(Entries on target coordinates)
◇ ◇ ◇

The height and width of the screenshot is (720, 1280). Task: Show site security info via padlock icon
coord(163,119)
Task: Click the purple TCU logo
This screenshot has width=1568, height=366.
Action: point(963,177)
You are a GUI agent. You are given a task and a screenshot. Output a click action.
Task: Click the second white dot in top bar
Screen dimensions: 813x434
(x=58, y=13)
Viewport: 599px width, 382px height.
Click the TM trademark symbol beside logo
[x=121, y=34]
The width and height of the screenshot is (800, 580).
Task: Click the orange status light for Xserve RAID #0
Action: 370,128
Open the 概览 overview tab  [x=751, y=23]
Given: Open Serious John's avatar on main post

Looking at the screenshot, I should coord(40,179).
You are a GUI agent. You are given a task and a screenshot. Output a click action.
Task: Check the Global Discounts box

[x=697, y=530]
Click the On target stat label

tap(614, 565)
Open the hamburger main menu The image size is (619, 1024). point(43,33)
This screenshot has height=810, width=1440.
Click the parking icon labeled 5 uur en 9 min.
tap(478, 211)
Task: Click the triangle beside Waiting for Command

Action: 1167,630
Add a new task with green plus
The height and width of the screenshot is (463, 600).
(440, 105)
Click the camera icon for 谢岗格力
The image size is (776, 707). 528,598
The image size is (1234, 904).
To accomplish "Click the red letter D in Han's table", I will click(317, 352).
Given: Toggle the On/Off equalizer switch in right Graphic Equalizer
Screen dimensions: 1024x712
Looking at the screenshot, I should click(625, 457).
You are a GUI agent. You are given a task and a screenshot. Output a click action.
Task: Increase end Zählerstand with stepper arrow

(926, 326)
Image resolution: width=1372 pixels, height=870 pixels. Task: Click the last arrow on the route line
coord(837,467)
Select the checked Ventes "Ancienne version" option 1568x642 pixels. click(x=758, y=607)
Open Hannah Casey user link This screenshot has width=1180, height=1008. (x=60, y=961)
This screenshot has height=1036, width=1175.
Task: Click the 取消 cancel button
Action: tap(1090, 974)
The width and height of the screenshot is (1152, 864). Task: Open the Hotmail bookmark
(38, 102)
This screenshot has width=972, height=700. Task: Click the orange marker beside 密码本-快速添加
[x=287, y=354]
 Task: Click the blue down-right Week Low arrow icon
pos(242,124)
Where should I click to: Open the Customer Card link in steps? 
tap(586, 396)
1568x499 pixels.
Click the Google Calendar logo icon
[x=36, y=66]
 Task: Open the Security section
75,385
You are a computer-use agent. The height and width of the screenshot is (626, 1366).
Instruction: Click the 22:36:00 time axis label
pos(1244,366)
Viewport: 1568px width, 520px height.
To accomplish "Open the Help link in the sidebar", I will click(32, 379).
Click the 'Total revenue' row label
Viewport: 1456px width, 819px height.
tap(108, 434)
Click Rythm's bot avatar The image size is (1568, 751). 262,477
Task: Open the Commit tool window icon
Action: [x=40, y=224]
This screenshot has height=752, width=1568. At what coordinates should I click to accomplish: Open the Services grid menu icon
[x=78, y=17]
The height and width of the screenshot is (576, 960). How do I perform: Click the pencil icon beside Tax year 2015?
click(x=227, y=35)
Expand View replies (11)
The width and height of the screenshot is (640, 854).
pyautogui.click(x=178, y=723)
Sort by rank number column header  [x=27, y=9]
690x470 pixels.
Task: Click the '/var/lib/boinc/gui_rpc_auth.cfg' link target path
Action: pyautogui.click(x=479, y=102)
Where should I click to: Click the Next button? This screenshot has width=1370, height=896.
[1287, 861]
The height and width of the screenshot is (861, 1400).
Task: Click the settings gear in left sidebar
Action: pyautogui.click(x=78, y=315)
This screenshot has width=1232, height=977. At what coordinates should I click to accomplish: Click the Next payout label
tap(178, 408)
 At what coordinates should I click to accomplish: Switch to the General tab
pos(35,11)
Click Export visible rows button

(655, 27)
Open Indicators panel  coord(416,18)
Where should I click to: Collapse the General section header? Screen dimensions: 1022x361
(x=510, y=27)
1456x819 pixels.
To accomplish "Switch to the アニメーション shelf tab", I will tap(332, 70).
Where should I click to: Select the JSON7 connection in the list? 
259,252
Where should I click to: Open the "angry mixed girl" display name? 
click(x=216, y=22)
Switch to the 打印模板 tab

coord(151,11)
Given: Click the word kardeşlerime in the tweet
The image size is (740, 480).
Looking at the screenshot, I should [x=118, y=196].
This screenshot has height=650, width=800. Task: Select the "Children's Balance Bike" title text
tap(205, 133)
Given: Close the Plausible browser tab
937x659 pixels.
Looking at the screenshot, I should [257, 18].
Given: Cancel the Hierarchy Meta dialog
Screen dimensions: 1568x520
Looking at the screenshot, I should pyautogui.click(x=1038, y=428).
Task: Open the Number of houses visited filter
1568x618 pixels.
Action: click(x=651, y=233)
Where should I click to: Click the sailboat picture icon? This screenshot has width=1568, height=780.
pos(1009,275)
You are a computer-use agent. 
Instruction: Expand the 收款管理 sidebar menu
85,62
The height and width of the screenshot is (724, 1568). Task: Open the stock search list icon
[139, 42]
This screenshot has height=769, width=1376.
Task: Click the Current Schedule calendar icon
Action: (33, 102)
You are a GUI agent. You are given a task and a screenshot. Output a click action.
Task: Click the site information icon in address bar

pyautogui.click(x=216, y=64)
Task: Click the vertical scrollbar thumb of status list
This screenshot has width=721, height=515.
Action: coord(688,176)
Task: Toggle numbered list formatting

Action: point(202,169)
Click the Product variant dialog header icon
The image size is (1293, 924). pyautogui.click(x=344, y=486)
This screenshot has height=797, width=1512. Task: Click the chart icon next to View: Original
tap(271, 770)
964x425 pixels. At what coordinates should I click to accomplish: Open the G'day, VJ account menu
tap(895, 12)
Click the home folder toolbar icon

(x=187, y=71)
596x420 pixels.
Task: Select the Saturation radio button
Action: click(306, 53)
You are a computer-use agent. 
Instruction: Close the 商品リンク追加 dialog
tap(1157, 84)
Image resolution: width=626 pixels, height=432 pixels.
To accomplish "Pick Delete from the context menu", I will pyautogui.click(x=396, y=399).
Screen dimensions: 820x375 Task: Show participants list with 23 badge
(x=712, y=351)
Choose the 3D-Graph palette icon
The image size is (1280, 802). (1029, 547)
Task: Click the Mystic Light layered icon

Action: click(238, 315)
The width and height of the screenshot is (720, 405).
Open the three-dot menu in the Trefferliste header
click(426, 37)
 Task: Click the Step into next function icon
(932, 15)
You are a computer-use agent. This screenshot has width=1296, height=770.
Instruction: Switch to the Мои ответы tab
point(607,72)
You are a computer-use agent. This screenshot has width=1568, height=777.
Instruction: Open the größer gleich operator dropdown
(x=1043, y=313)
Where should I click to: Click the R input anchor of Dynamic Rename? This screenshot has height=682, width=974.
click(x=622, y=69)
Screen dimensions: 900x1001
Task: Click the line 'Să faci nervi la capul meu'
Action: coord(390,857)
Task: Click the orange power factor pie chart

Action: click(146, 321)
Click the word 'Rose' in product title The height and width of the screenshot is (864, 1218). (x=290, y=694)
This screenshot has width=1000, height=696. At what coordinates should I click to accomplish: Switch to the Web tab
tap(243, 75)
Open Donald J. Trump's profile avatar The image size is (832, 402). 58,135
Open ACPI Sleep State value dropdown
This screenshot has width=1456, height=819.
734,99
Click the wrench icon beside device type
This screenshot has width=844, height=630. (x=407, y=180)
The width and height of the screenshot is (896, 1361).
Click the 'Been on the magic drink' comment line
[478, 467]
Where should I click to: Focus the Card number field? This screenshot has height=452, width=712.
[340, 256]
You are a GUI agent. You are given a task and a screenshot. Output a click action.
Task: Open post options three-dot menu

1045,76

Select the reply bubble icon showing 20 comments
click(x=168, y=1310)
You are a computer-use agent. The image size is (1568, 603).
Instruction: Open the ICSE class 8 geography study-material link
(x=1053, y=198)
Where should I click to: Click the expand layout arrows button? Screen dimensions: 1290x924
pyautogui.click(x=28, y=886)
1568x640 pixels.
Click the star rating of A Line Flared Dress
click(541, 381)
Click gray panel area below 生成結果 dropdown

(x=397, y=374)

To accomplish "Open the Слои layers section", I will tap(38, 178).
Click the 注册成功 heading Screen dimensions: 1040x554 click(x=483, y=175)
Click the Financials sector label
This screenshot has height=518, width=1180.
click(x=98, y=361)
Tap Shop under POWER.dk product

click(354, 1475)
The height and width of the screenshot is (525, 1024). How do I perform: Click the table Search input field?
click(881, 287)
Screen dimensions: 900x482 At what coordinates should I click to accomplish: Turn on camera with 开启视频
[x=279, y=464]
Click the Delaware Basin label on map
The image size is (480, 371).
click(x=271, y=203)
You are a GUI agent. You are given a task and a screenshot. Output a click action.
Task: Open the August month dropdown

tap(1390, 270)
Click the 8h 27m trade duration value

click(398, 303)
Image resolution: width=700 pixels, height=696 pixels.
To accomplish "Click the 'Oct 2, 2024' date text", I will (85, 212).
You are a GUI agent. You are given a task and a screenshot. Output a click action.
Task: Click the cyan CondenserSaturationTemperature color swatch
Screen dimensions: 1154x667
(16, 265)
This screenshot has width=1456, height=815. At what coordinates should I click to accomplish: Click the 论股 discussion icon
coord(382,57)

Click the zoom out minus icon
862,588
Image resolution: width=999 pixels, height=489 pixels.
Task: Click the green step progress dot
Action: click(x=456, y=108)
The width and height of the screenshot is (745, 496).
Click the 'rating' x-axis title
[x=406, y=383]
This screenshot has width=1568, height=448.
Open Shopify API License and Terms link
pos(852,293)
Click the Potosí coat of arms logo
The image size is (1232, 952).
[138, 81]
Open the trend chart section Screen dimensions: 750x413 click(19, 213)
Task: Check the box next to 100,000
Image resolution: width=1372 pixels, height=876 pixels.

◇ ◇ ◇

#### [Aim of the exercise]
Start at the line containing "Task: Click the Step into next function icon" and stop after the line containing "click(881, 287)". Copy those lines out, swapping each "Instruction" for "Command" and changing nothing else.

#### [Solution to this problem]
 Task: Click the Step into next function icon
(932, 15)
You are a computer-use agent. This screenshot has width=1296, height=770.
Command: Switch to the Мои ответы tab
point(607,72)
You are a computer-use agent. This screenshot has width=1568, height=777.
Command: Open the größer gleich operator dropdown
(x=1043, y=313)
Where should I click to: Click the R input anchor of Dynamic Rename? This screenshot has height=682, width=974.
click(x=622, y=69)
Screen dimensions: 900x1001
Task: Click the line 'Să faci nervi la capul meu'
Action: coord(390,857)
Task: Click the orange power factor pie chart

Action: click(146, 321)
Click the word 'Rose' in product title The height and width of the screenshot is (864, 1218). (x=290, y=694)
This screenshot has width=1000, height=696. At what coordinates should I click to accomplish: Switch to the Web tab
tap(243, 75)
Open Donald J. Trump's profile avatar The image size is (832, 402). 58,135
Open ACPI Sleep State value dropdown
This screenshot has width=1456, height=819.
734,99
Click the wrench icon beside device type
This screenshot has width=844, height=630. (x=407, y=180)
The width and height of the screenshot is (896, 1361).
Click the 'Been on the magic drink' comment line
[478, 467]
Where should I click to: Focus the Card number field? This screenshot has height=452, width=712.
[340, 256]
You are a GUI agent. You are given a task and a screenshot. Output a click action.
Task: Open post options three-dot menu

1045,76

Select the reply bubble icon showing 20 comments
click(x=168, y=1310)
You are a computer-use agent. The image size is (1568, 603).
Command: Open the ICSE class 8 geography study-material link
(x=1053, y=198)
Where should I click to: Click the expand layout arrows button? Screen dimensions: 1290x924
pyautogui.click(x=28, y=886)
1568x640 pixels.
Click the star rating of A Line Flared Dress
click(541, 381)
Click gray panel area below 生成結果 dropdown

(x=397, y=374)

To accomplish "Open the Слои layers section", I will tap(38, 178).
Click the 注册成功 heading Screen dimensions: 1040x554 click(x=483, y=175)
Click the Financials sector label
This screenshot has height=518, width=1180.
click(x=98, y=361)
Tap Shop under POWER.dk product

click(354, 1475)
The height and width of the screenshot is (525, 1024). How do I perform: Click the table Search input field?
click(881, 287)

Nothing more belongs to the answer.